In recent weeks, researchers have revealed AI models that can scan retinal images to predict eye- and cardiovascular-disease risk, and that analyse mammograms to detect breast cancer. In reports, researchers have explained that an algorithm is successful if it can identify a particular condition from such images as effectively as pathologists and radiologists can. 

Even though some AI tools have found their way into the clinic already, that by no means that it is ready for full implementation, reports Nature. Most reports are viewed as analogous to studies showing that a drug kills a pathogen in a Petri dish. There is no denying that these studies are exciting, but scientific process demands that the methods and materials be described in detail and that the study is replicated and the drug tested in a progression of studies culminating in large clinical trials. This, however, doesn’t seem to be happening enough in AI diagnostics. Many in the field complain that too many developers are not taking the studies through to more final stages. Therefore, they are failing to apply the evidence-based approaches that are established in mature fields, such as drug development.

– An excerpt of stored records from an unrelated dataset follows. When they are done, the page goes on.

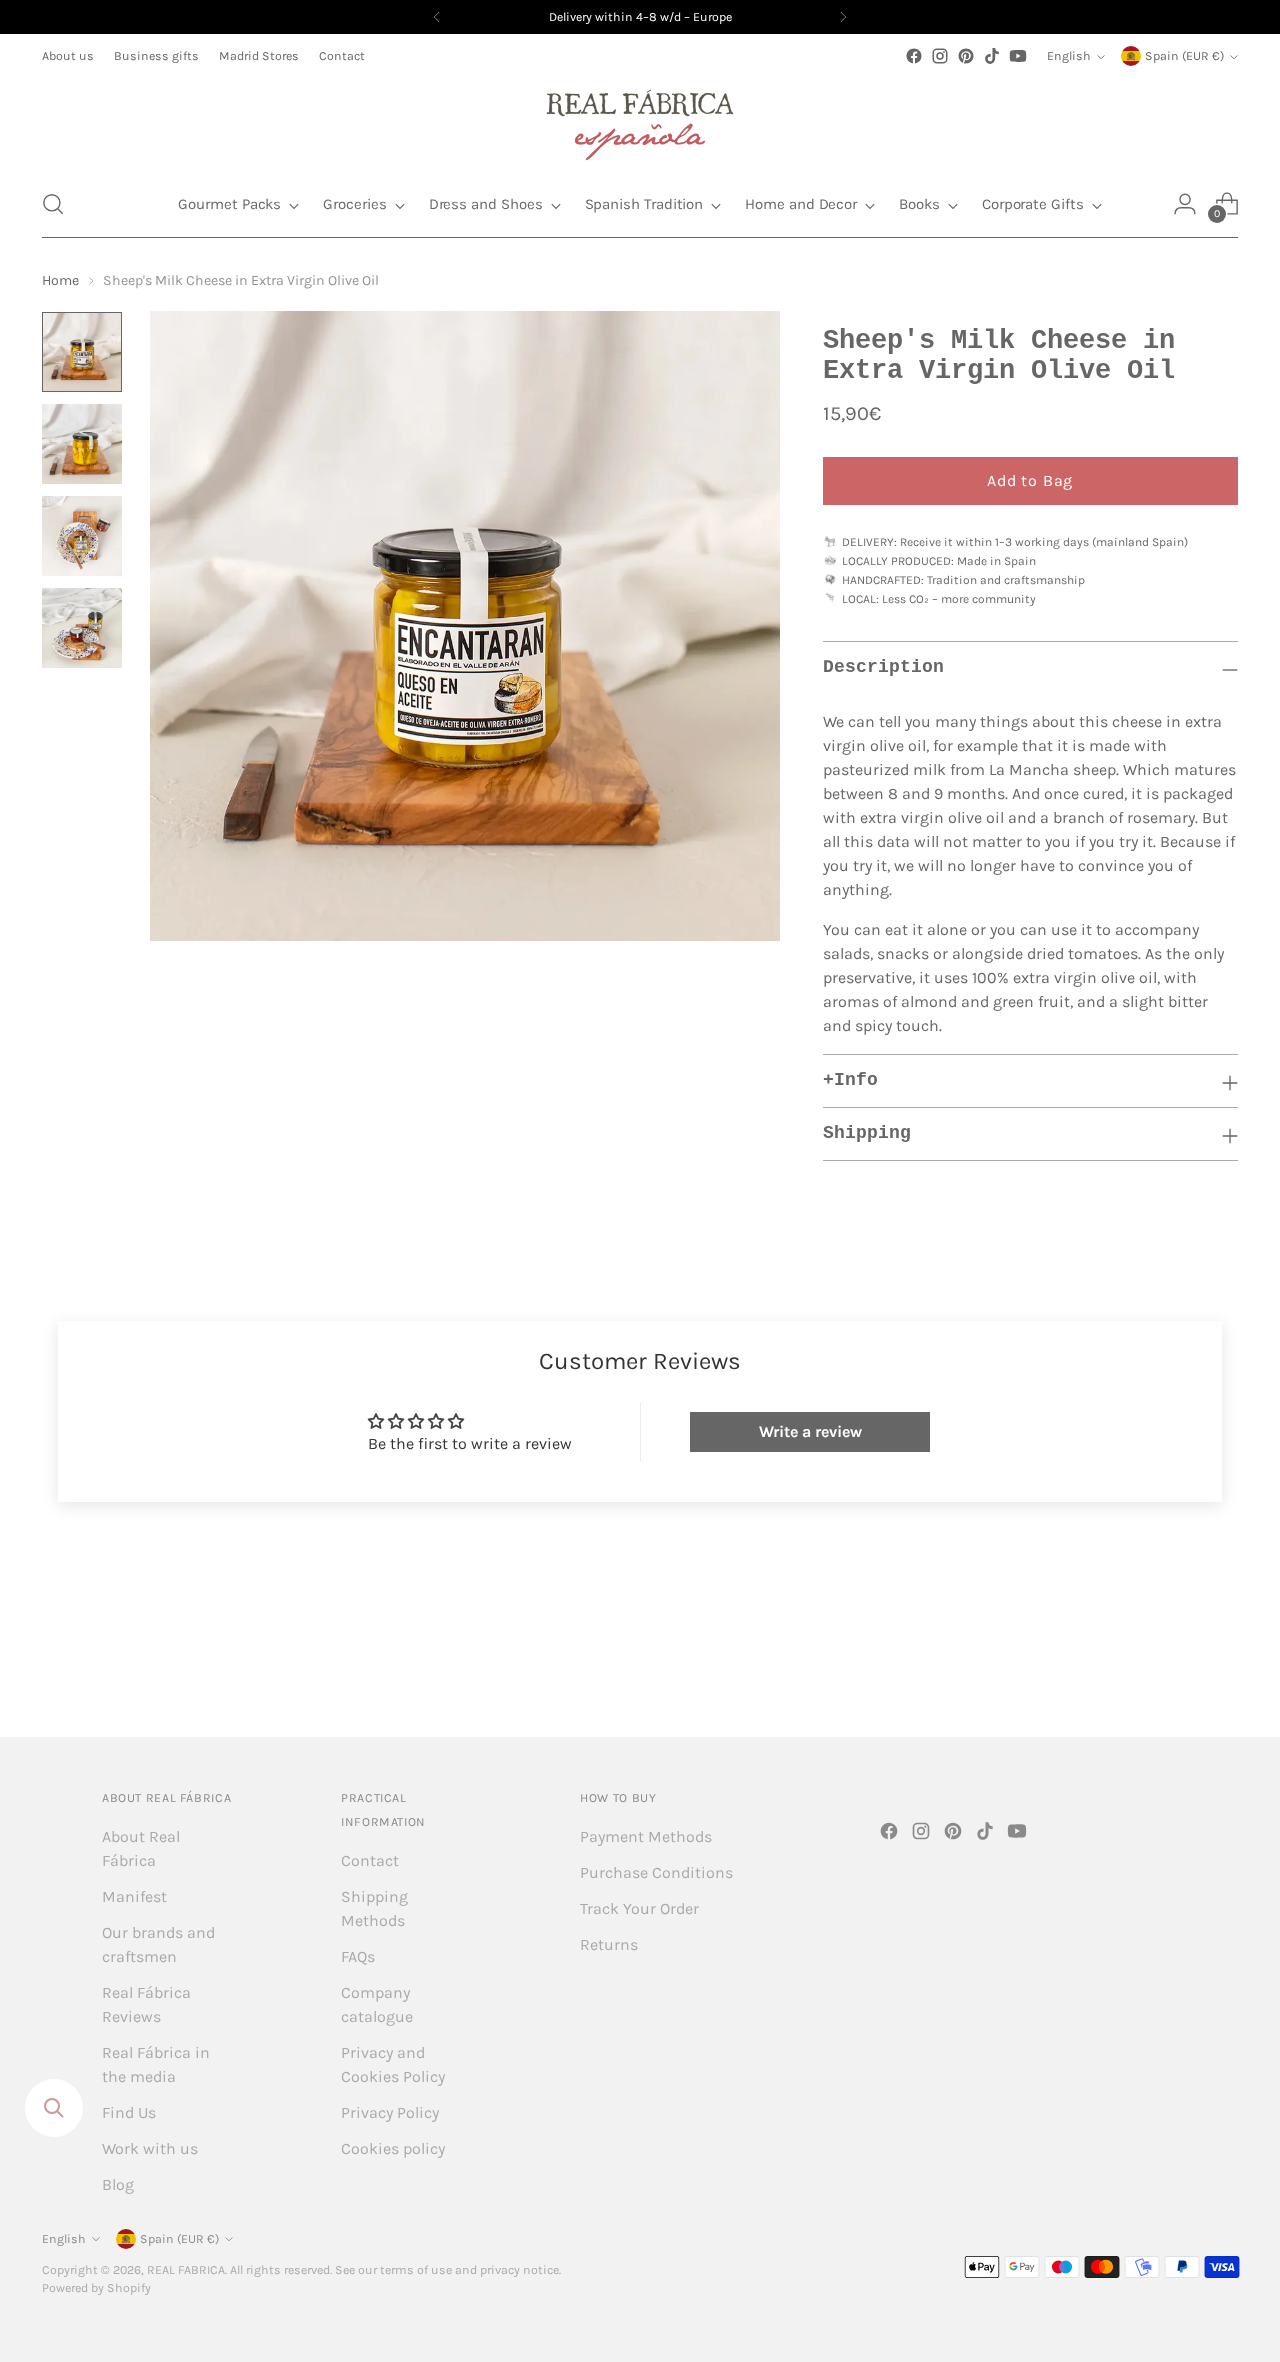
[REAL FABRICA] (640, 120)
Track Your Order (639, 1908)
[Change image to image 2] (82, 444)
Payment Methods (646, 1836)
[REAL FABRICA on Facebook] (914, 56)
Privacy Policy (390, 2112)
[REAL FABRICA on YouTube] (1018, 56)
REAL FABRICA (186, 2270)
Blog (118, 2184)
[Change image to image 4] (82, 628)
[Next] (843, 17)
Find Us (129, 2112)
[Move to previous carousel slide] (1175, 1668)
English (1069, 56)
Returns (609, 1944)
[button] (53, 204)
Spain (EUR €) (1184, 56)
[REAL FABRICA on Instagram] (940, 56)
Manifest (134, 1896)
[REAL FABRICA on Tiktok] (992, 56)
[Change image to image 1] (82, 352)
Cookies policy (393, 2148)
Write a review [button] (810, 1431)
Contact (370, 1860)
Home (60, 280)
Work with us (150, 2148)
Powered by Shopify (96, 2288)
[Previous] (437, 17)
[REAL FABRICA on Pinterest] (966, 56)
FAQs (358, 1956)
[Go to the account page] (1185, 204)
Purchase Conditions (656, 1872)
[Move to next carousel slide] (1221, 1667)
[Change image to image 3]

Furthermore, reports of new AI diagnostic tools say that shockingly they go no further than preprints or claims on websites. What’s more, they haven’t undergone peer review, and might never do so. 

For example, one investigation published last year found that an AI model detected breast cancer in mammograms better than 11 pathologists who were allowed assessment times of about one minute per image. But, a pathologist given unlimited time performed as well as AI and found difficult to detect cases more often than the computers did. 

It is important to bear in mind that some issues might not arise until the tool is applied. For instance, a diagnostic algorithm might incorrectly associate images produced using a particular device with a disease – but only because, during the training process, the clinic using that device saw more people with the disease than did another clinic using a different device. 

However, these problems can be overcome. One way is for doctors who deploy AI diagnostic tools in the clinic to track results and report them, so that retrospective studies expose any deficiencies. Such tools should be developed rigorously, whilst being trained on extensive data and validated in controlled studies that undergo peer review. This process can be very slow and difficult, partly because privacy concerns can make it hard for researchers to access the massive amounts of medical data needed. 

Approaching this with rigor does bring with it risks. The hype-fail cycle could discourage others from investing in similar techniques that might, in fact, be better. AI is an extremely competitive field, and a well-publicised set of results can be enough to prevent rivals from entering the same field.

A better way to approach this is definitely slowly and carefully. Backed by reliable data and robust methods, it may take longer, and will not churn our as many crowd-pleasing announcements. But, it could prevent deaths and change lives in the long term.